* **Goal of the exercise**
Copy out the part of the entries that opens with the line containing "This screenshot has width=960, height=640." and closes with the line containing "I will pos(108,15).", keeping every line, requests included. Offset each coordinate in the answers by adding 73 to it, and leave everything else unchanged.

Records of locating words and elements:
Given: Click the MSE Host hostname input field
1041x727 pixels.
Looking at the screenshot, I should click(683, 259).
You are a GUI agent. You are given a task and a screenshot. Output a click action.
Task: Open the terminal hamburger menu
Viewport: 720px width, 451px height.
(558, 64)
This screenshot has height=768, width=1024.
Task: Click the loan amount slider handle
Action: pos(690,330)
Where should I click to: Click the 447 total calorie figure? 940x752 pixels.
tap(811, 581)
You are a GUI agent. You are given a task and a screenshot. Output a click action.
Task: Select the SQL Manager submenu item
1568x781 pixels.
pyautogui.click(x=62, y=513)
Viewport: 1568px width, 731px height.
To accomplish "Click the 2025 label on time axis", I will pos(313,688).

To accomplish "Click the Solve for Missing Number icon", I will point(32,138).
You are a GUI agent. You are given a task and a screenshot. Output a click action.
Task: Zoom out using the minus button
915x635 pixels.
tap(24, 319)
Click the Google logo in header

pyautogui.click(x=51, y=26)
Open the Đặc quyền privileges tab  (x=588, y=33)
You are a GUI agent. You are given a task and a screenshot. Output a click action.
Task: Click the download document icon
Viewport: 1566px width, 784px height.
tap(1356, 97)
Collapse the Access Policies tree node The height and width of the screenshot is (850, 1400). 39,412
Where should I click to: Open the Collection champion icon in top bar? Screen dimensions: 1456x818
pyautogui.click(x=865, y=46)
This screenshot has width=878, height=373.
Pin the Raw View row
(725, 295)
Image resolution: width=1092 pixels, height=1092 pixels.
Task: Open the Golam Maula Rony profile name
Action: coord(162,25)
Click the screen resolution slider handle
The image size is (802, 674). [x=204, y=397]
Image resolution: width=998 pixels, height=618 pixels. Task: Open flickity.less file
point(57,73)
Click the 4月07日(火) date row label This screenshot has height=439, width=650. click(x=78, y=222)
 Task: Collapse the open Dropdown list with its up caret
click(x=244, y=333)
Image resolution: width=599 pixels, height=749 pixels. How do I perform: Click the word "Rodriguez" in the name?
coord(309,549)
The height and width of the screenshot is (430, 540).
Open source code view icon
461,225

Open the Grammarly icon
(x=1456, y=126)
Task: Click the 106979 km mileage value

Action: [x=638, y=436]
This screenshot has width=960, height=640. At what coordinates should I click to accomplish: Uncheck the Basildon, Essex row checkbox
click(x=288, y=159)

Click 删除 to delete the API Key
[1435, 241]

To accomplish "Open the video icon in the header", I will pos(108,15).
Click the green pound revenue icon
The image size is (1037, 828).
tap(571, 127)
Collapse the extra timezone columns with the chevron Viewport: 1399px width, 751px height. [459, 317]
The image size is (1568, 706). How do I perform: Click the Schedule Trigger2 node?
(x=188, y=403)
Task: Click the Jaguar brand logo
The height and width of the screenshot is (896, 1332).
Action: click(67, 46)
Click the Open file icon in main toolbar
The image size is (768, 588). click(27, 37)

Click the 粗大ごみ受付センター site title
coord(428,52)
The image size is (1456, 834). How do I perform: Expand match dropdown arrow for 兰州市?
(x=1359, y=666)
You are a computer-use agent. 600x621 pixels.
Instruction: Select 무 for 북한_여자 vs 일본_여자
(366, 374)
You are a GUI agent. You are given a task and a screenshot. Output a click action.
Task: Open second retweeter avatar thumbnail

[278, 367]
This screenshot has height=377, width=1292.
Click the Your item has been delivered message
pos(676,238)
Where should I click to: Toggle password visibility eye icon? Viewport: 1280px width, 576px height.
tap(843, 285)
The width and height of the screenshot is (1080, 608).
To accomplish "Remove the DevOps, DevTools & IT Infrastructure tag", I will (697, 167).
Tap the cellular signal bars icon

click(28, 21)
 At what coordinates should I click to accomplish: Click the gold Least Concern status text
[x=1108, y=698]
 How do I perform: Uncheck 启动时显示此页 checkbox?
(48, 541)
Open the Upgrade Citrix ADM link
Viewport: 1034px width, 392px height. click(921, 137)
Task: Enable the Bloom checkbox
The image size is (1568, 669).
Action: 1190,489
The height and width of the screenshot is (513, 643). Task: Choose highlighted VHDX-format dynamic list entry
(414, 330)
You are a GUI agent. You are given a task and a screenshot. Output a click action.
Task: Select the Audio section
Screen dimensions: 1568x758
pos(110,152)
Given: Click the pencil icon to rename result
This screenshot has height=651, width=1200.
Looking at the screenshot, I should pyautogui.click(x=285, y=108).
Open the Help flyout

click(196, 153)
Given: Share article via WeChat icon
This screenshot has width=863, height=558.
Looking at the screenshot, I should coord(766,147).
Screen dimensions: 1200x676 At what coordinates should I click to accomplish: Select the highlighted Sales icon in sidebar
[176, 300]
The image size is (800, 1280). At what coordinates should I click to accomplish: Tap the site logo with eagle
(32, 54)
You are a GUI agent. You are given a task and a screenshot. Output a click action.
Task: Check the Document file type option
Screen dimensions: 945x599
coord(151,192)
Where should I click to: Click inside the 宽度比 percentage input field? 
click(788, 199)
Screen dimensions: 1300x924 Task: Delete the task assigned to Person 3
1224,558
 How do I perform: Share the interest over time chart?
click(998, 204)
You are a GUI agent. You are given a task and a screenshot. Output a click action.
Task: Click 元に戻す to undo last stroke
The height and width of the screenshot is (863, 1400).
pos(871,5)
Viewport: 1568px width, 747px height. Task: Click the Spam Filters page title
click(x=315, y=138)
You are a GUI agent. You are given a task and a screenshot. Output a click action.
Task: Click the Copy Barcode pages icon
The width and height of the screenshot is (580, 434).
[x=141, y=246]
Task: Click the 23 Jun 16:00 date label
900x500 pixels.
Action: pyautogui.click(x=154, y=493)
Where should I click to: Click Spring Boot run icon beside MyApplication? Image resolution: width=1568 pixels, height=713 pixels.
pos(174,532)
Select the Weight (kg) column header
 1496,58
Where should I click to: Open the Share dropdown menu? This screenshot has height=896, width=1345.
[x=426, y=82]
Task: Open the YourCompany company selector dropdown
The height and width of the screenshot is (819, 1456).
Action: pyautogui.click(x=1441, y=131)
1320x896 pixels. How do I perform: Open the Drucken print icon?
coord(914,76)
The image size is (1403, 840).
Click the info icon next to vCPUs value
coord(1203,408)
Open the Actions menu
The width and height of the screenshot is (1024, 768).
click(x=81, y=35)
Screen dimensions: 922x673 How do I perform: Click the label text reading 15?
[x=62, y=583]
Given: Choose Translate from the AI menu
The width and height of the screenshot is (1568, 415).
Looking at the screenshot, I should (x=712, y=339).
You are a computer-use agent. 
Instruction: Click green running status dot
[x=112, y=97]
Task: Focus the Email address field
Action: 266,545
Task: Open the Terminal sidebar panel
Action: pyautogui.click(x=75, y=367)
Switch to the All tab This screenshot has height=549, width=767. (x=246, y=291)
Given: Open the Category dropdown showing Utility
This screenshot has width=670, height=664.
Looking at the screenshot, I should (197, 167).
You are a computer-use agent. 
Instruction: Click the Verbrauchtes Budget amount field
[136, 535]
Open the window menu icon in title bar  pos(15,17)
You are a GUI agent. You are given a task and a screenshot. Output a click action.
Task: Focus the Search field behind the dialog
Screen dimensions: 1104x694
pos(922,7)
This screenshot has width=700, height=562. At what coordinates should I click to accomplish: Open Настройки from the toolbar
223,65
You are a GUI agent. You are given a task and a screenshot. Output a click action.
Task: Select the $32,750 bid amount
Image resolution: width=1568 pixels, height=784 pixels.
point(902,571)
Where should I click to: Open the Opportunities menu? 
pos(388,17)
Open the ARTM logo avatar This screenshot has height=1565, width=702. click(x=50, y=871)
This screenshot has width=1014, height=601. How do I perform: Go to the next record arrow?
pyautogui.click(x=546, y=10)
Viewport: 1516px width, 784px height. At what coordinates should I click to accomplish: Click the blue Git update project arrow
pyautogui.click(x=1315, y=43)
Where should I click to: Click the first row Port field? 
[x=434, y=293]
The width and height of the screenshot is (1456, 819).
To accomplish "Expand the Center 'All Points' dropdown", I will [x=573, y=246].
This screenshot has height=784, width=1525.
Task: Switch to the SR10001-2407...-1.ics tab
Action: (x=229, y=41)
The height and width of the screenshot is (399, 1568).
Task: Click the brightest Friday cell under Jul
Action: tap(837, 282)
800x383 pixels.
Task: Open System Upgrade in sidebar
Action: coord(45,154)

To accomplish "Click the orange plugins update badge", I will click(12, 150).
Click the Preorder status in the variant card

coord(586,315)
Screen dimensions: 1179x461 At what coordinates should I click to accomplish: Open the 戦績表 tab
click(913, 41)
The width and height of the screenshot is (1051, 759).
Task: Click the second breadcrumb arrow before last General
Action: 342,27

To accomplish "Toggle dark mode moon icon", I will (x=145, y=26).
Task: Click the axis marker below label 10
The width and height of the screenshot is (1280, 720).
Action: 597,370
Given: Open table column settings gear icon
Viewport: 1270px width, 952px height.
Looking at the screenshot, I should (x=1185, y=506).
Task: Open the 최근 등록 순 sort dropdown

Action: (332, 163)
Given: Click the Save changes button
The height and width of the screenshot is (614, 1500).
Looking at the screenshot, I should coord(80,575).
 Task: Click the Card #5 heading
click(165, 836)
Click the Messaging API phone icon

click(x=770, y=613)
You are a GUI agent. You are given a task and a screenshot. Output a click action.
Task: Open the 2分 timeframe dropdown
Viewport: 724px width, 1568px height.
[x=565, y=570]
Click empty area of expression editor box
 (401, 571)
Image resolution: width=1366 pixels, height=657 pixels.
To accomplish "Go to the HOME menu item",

* **Task solution**
This screenshot has width=960, height=640. At what coordinates should I click to accomplish: Uncheck the Basildon, Essex row checkbox
click(x=361, y=232)

Click 删除 to delete the API Key
[1508, 314]

To accomplish "Open the video icon in the header", I will pos(181,88).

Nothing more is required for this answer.